Katholicisme encyclopedie

Prof. dr. J.C. Groot (1955)

Gepubliceerd op 02-01-2020

ZIEL

betekenis & definitie

deed als begrip uit het Griekse denken zijn intrede in de bijbelse en christelijke leer over de mens. Lichaam en ziel zijn niet twee afzonderlijke zelfstandigheden en zijn ook niet in eigenlijke zin delen van de mens, maar zijn de éne mens zelf onder een bepaald aspect.

In dit licht moeten de voornaamste leerstukken der Kerk omtrent de ziel worden bezien: zij leren iets over de mens, inzover deze ziel is. ï. De ziel is onsterfelijk, en wel van nature (5de Lateraans Concilie: Denz. 738).

D.w.z. dat de ziel met de dood niet ophoudt te bestaan, omdat haar bestaan niet geheel afhankelijk is van het lichaam.Geenszins wordt ontkend, dat dit voortbestaan na de dood een blijvende „dood” kan zijn, wanneer de mens zich. gescheiden heeft van de bron des levens, die God is. Deze onsterfelijkheid van altijddurend voortbestaan, dat zowel eeuwige straf als eeuwige vreugde kan zijn, moet dus onderscheiden worden van de onsterfelijkheid van eeuwig leven, die het deel is der rechtvaardigen (Augustinus, De Trinitate XIV 4, 6; zie Onsterfelijkheid en Verrijzenis).
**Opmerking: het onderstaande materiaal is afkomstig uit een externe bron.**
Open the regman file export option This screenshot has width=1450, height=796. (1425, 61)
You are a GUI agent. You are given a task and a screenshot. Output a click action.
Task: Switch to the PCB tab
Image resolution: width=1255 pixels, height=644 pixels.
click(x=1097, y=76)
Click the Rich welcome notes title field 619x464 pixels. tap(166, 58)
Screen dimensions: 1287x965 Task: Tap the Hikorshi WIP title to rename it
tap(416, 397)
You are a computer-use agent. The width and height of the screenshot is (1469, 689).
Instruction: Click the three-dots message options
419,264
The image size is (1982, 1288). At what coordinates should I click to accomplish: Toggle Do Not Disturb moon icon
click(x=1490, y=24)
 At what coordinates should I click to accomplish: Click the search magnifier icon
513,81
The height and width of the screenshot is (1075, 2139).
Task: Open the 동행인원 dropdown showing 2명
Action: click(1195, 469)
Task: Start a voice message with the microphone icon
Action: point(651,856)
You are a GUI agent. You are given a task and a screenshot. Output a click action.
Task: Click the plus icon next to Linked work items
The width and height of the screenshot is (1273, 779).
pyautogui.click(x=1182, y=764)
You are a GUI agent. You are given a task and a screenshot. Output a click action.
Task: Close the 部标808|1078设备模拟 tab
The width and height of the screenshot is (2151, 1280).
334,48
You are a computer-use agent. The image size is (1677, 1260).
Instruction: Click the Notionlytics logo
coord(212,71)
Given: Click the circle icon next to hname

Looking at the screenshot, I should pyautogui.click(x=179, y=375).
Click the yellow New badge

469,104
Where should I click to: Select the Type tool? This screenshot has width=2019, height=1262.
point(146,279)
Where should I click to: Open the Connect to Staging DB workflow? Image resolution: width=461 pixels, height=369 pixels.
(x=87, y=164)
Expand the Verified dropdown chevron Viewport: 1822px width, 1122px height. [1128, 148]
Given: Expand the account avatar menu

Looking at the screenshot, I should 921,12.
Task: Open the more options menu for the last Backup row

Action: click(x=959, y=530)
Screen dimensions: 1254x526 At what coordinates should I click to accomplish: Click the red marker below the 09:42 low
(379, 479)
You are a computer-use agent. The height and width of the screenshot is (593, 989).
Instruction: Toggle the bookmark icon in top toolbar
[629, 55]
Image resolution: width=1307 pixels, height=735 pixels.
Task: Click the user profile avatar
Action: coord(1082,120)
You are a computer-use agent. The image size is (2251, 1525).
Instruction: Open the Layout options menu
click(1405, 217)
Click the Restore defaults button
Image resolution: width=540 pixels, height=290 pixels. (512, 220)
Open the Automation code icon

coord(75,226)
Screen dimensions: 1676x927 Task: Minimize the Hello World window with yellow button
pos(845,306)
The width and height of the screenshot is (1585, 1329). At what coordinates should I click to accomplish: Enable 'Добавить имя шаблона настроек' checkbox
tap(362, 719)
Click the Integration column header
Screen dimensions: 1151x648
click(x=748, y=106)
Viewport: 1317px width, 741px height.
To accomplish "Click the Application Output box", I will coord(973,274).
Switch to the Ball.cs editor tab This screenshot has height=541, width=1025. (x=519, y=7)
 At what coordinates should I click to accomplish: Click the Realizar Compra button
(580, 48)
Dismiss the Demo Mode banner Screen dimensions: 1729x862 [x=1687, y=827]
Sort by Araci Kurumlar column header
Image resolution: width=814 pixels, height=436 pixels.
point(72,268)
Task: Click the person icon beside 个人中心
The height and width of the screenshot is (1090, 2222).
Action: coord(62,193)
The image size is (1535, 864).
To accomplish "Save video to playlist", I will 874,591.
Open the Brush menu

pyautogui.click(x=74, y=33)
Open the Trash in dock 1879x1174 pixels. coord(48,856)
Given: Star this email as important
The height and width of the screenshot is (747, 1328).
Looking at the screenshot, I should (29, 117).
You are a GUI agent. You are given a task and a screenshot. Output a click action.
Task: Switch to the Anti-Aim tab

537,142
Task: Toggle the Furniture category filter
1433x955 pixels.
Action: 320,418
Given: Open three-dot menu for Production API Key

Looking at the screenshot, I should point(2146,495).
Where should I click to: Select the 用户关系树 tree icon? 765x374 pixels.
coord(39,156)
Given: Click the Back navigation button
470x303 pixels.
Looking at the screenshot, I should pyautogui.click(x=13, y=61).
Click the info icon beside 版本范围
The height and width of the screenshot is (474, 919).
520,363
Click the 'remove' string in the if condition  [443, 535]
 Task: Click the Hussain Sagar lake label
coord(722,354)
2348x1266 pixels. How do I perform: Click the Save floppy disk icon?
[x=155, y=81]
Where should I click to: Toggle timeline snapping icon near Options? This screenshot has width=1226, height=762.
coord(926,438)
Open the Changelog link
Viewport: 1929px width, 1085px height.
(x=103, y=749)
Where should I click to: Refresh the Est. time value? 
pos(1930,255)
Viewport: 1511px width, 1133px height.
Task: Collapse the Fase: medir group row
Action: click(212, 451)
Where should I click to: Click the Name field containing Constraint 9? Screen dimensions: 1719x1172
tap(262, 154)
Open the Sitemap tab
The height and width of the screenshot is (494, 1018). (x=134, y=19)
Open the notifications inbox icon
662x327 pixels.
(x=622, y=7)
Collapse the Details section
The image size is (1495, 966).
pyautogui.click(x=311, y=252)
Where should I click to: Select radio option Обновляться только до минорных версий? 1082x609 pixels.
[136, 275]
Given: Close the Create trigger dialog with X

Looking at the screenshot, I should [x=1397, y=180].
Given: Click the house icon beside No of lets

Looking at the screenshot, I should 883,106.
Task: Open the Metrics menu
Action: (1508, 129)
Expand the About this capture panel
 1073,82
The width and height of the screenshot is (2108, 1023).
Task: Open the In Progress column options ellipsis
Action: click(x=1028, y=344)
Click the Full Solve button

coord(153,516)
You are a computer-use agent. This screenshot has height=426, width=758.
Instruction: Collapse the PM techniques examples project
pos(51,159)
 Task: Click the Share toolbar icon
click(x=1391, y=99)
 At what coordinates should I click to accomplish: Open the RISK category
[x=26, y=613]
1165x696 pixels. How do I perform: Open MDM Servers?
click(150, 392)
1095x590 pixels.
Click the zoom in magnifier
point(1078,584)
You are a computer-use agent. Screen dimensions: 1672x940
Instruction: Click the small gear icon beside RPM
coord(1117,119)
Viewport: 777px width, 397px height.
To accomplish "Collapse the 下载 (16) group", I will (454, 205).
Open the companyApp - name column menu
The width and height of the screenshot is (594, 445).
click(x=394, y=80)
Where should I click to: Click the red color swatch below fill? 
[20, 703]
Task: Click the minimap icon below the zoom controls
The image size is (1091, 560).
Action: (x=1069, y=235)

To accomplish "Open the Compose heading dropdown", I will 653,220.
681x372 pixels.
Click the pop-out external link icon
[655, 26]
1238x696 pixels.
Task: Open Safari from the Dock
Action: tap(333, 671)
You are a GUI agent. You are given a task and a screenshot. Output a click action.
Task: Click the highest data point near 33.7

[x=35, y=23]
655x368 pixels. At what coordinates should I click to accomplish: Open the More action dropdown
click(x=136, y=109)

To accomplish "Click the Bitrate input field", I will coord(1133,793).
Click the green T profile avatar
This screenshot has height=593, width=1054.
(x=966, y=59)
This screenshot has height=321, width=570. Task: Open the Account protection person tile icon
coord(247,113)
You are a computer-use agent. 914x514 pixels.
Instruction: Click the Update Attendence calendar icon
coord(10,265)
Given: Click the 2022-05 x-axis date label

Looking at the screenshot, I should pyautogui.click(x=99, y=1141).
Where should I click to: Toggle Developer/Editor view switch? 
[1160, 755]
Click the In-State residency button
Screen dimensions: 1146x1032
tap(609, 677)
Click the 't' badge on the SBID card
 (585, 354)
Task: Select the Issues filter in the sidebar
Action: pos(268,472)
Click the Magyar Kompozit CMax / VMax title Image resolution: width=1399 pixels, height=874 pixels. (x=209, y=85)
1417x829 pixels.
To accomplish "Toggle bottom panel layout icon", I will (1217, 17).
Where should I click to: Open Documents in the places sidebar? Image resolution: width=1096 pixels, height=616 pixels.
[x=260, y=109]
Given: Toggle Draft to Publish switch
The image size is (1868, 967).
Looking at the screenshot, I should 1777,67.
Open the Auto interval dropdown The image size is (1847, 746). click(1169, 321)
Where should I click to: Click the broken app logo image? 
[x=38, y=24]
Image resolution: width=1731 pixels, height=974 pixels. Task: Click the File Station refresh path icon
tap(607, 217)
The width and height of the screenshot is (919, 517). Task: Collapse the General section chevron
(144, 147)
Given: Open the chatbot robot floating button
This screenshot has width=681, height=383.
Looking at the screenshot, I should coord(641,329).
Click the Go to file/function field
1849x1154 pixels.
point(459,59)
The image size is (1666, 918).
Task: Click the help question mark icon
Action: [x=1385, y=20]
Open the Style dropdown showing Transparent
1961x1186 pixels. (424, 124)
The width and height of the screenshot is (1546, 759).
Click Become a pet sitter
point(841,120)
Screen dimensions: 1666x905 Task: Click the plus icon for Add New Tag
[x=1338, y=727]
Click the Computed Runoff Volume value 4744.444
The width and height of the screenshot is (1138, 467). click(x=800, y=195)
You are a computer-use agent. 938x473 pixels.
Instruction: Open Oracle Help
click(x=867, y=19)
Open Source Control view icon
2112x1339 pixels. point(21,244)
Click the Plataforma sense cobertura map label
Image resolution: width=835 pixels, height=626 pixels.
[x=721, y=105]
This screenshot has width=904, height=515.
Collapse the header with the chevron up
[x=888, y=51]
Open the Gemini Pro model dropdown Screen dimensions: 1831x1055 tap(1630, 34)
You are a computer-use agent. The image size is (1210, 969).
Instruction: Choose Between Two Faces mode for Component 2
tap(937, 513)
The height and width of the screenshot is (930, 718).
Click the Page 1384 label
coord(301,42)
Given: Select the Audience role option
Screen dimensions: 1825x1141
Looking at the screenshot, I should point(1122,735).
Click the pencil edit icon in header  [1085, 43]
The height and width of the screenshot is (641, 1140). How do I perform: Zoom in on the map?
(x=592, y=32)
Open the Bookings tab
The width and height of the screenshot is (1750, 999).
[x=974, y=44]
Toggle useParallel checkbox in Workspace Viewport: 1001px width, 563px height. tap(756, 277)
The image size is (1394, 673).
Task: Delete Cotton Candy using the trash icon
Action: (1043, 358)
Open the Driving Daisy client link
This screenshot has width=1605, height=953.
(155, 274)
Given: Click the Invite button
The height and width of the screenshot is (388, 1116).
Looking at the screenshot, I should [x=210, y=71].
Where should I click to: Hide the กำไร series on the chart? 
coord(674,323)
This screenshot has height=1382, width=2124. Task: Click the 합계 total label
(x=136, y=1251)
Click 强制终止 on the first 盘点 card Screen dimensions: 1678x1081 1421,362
De ziel is geestelijk (4de Lateraans Concilie: Denz. 428; Vaticaans Concilie: Denz. 1783). Dit betekent dat de mens, hoewel in de stof levend, door zijn ziel toch uitrijst boven de stof: zijn verstandelijk kennen stijgt uit boven de concretie van het stoffelijke en ontdekt algemeen-geldende, absolute waarheden; in zijn wilsvrijheid kan hij afstand nemen van ieder beperkt goed, omdat elk beperkt goed te kort schiet ten opzichte van zijn streven dat onbeperkt is. Als geestelijke ziel bezit dus de mens een vermogen tot het oneindige: hij kan God kennen en liefhebben (zie Godsverlangen).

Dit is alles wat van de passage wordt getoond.